Top of DATA UNDER STUDY

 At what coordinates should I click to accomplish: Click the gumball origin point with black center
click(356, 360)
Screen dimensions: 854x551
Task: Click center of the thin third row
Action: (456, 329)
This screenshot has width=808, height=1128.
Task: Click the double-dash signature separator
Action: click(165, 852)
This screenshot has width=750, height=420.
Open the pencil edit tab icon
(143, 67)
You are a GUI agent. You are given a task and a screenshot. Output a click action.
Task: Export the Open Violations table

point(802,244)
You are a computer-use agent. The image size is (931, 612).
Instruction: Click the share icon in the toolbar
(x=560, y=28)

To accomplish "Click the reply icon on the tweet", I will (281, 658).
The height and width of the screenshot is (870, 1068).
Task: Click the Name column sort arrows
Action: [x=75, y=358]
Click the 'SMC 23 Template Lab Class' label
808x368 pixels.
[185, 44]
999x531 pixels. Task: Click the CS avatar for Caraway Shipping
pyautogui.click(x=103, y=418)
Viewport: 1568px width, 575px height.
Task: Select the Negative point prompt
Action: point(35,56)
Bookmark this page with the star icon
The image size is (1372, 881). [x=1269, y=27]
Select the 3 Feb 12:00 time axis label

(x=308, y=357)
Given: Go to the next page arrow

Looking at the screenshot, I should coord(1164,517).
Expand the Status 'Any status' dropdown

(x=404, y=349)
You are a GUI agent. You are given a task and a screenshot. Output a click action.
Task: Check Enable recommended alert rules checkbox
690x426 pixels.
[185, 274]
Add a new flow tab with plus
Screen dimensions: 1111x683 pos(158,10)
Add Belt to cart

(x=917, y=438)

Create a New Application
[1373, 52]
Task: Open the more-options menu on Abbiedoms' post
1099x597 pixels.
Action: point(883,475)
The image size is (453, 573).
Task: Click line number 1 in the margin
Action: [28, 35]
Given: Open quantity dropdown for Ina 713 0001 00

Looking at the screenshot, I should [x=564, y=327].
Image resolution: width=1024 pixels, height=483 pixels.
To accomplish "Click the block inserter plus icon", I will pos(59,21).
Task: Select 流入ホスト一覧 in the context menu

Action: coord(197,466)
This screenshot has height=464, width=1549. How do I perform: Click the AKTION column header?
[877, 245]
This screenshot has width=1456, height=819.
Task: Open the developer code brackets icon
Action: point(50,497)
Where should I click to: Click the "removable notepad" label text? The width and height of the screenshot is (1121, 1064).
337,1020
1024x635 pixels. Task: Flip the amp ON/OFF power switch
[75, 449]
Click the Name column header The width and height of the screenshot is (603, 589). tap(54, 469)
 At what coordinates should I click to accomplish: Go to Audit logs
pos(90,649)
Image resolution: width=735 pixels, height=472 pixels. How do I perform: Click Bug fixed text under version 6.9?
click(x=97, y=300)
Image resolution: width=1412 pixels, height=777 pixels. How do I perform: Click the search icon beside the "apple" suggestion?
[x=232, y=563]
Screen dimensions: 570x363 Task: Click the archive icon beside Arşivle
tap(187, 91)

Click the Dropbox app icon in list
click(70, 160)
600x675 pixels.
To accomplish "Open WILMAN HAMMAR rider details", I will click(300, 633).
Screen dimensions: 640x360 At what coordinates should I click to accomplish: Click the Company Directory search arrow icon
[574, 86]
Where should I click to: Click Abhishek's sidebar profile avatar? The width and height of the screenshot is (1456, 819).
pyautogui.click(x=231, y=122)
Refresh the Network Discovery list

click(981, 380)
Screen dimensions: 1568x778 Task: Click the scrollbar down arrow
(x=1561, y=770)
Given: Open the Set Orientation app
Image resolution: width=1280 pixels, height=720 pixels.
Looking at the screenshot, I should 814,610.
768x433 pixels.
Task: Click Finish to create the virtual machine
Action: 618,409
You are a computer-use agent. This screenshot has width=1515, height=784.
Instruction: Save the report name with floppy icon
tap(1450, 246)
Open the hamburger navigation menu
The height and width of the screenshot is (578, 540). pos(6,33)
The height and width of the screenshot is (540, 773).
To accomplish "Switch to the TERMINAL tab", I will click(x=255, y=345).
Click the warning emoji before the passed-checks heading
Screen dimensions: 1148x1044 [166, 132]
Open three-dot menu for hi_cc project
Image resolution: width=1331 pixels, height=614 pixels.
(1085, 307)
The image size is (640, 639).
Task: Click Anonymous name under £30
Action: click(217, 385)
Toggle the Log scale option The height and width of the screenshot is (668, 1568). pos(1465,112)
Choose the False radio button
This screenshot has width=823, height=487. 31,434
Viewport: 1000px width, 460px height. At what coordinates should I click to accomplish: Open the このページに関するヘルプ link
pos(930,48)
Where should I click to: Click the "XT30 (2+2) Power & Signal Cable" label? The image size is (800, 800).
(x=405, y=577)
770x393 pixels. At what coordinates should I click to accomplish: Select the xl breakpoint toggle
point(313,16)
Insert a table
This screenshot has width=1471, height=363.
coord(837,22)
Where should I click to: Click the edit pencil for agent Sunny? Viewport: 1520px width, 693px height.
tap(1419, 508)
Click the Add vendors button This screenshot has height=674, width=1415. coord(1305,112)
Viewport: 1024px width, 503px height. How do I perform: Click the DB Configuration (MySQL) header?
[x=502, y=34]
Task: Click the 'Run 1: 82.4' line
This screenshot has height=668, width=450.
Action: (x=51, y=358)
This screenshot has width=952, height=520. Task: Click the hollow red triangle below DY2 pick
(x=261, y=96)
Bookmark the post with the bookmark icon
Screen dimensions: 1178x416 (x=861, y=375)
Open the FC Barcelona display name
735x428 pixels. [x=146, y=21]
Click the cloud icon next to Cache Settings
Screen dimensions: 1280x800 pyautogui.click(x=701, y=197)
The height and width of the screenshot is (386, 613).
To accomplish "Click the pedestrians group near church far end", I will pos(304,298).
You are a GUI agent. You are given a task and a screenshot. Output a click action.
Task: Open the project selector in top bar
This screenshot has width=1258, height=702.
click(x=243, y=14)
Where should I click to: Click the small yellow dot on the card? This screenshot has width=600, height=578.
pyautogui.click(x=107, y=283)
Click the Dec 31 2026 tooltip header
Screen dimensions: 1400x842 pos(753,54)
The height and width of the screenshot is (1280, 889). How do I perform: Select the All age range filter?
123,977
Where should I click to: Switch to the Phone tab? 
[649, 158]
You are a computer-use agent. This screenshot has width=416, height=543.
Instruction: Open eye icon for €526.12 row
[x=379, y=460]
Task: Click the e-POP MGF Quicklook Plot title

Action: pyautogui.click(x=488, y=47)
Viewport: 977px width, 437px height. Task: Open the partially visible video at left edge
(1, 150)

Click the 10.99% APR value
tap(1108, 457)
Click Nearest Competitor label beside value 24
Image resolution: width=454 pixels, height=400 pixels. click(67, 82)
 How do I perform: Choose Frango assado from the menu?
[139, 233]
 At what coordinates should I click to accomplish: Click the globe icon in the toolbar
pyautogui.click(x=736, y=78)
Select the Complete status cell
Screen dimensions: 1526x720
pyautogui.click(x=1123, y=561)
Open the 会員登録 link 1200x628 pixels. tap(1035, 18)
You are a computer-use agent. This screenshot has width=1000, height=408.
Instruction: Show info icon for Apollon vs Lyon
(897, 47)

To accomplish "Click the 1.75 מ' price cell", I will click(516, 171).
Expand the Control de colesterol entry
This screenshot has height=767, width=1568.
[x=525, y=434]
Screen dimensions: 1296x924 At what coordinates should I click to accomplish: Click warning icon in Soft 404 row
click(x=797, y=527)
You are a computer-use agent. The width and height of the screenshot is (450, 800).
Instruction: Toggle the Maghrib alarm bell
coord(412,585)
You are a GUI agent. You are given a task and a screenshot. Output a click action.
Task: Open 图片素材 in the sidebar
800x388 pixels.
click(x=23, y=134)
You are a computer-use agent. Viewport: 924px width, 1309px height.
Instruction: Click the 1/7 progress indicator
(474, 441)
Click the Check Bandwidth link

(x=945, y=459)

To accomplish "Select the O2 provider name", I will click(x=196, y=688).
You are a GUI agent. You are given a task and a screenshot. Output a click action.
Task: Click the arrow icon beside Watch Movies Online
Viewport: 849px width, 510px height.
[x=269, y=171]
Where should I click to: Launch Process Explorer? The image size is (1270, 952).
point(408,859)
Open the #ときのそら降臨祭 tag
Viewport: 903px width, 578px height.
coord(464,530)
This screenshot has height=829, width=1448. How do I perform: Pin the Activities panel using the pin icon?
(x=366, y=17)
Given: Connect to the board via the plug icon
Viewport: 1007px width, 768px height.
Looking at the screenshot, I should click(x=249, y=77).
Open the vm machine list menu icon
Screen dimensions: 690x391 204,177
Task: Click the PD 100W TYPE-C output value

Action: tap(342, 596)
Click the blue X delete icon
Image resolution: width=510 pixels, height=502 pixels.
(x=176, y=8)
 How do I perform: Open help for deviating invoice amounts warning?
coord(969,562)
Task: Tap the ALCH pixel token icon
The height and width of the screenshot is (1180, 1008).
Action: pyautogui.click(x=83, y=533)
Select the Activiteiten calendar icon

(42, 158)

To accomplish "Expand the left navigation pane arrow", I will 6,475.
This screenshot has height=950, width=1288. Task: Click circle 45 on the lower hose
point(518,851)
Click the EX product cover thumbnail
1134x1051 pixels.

Bottom of DATA UNDER STUDY

--- REQUIREMENT ---
Copy out, from the data above, each line where the string "computer" is present.

--- ANSWER ---
You are a computer-use agent. The image size is (931, 612).
You are a computer-use agent. This screenshot has width=1515, height=784.
You are a computer-use agent. This screenshot has width=416, height=543.
You are a computer-use agent. This screenshot has width=1000, height=408.
You are a computer-use agent. The width and height of the screenshot is (450, 800).
You are a computer-use agent. Viewport: 924px width, 1309px height.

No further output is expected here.